Envoyé par DELPEYROUX | 19/11/2010 à 08:41
Si son travail ne lui allait pas, rien ne lui empêchait d'en changer plutôt que de discréditer, par ses propos, la collectivité dont elle relevait, la fonction publique territoriale et son grade. Elle donne une vision pas très glorieuse de la FPT ce qui va certainement en conforter quelques uns dans leur propos relatifs aux fonctionnaires.
Envoyé par Anonyme | 16/11/2010 à 14:57
Je ne pense pas qu'il faille généraliser de la sorte ! Pour être avoir plusieurs expériences de contractuelle à mon actif (pour une durée totale de 11 ans), je m'exprime en connaissance de cause. Les territoriaux, pour la plupart, travaillent souvent avec peu de moyens sur des temps de travail supérieurs à ceux du privé ! Personnellement, je n'ai que très rarement vécu les situations décrites par ZS dans son livre... il est très facile de critiquer à tout va, il aurait été plus approprié de proposer des solutions !
Envoyé par misou | 10/11/2010 à 09:46
je suis remplaçante et navigue au gré des collectivités. j'ai rencontré plus de collègues dévoués et motivés en C et en B que de ronds de cuir!il est d'autre part évident que l'entrain au travail est suscité par les encadrants et les élus!

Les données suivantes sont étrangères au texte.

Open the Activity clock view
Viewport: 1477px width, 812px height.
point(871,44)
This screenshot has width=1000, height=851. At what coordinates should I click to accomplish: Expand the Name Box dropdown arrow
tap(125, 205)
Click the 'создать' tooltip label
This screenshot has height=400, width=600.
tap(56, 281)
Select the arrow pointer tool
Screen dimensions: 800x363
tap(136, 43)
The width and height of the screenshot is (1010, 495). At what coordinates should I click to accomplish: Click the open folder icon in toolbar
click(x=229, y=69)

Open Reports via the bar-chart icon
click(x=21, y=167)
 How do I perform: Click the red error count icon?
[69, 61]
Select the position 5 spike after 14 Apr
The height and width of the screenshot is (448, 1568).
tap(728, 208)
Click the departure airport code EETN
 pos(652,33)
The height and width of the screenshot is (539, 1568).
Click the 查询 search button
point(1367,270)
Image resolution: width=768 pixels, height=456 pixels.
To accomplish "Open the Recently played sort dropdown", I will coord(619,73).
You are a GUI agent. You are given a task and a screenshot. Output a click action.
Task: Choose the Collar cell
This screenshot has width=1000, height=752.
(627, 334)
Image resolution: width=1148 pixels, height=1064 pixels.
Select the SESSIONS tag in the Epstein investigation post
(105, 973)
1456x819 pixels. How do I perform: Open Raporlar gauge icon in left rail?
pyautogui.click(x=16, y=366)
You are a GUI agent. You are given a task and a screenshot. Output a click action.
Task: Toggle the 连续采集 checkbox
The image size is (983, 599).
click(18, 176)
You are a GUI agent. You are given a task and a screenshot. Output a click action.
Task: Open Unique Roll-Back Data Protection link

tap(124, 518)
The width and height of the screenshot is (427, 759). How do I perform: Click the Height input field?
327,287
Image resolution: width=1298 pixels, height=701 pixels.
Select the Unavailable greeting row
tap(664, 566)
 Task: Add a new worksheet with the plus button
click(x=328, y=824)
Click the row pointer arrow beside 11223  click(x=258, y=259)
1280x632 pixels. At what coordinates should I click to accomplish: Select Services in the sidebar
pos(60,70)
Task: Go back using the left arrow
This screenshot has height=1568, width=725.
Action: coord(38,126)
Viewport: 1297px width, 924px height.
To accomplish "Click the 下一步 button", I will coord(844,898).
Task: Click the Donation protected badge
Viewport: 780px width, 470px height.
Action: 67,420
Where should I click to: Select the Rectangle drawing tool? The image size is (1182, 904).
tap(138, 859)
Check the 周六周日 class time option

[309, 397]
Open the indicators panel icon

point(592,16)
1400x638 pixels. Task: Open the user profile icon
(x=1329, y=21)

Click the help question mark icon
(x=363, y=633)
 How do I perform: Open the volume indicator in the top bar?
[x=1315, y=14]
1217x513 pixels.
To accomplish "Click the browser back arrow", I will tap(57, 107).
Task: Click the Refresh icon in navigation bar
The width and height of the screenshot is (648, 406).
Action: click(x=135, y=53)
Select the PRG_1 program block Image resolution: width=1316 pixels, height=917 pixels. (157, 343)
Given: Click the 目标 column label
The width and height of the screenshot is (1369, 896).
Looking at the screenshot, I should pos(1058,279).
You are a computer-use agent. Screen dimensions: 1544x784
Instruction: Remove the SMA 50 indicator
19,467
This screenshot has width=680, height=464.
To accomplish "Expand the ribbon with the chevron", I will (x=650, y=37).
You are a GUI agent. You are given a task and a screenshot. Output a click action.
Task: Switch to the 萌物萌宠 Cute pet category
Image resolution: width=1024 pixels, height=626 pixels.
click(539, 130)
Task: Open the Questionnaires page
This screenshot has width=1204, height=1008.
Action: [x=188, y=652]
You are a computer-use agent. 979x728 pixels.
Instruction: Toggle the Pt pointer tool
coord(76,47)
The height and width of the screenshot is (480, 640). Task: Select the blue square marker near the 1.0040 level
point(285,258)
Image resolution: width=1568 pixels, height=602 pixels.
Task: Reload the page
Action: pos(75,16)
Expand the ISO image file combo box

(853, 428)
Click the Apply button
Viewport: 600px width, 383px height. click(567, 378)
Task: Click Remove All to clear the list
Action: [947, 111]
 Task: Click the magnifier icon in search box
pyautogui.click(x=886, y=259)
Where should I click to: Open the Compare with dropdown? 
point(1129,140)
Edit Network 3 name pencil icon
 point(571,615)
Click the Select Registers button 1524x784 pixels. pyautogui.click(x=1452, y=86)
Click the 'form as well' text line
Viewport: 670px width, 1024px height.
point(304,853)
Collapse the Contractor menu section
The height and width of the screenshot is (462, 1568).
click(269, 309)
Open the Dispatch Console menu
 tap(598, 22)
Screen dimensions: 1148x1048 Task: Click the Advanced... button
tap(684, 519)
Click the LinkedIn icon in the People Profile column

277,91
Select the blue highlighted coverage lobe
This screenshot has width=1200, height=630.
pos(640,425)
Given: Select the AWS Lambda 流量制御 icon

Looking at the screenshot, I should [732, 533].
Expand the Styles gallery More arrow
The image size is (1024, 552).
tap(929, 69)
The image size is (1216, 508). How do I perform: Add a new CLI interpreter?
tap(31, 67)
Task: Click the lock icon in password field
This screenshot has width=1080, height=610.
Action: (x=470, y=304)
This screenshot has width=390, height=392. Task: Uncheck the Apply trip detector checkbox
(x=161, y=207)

Envoyé par Anonyme | 10/11/2010 à 09:20
trop facile de globaliser. Un jugement amer pour une personne écorchée avec un goût de vengeance ... envers un collègue en particulier je pense. Dommage de mettre tout le monde dans le même sac !
Envoyé par Anonyme | 09/11/2010 à 06:03
Cet ouvrage est peu respectueux de la fonction publique et des agents qui la composent lesquels pour la très grande majorité se donne avec dévouement. Je m'étonne qu'une administratrice soit tombée aussi facilement dans les clichés pour lequel le privé n'échappe pas; ZOE SHEPARD aurait dû s'employer, si l'univers qu'elle parodie portait tant de dysfonctionnements, à faire bouger les lignes en usant de ses compétences. Nous assistons de la part d'une administratrice à une description passive ce qui n'est pas très glorieux pour elle.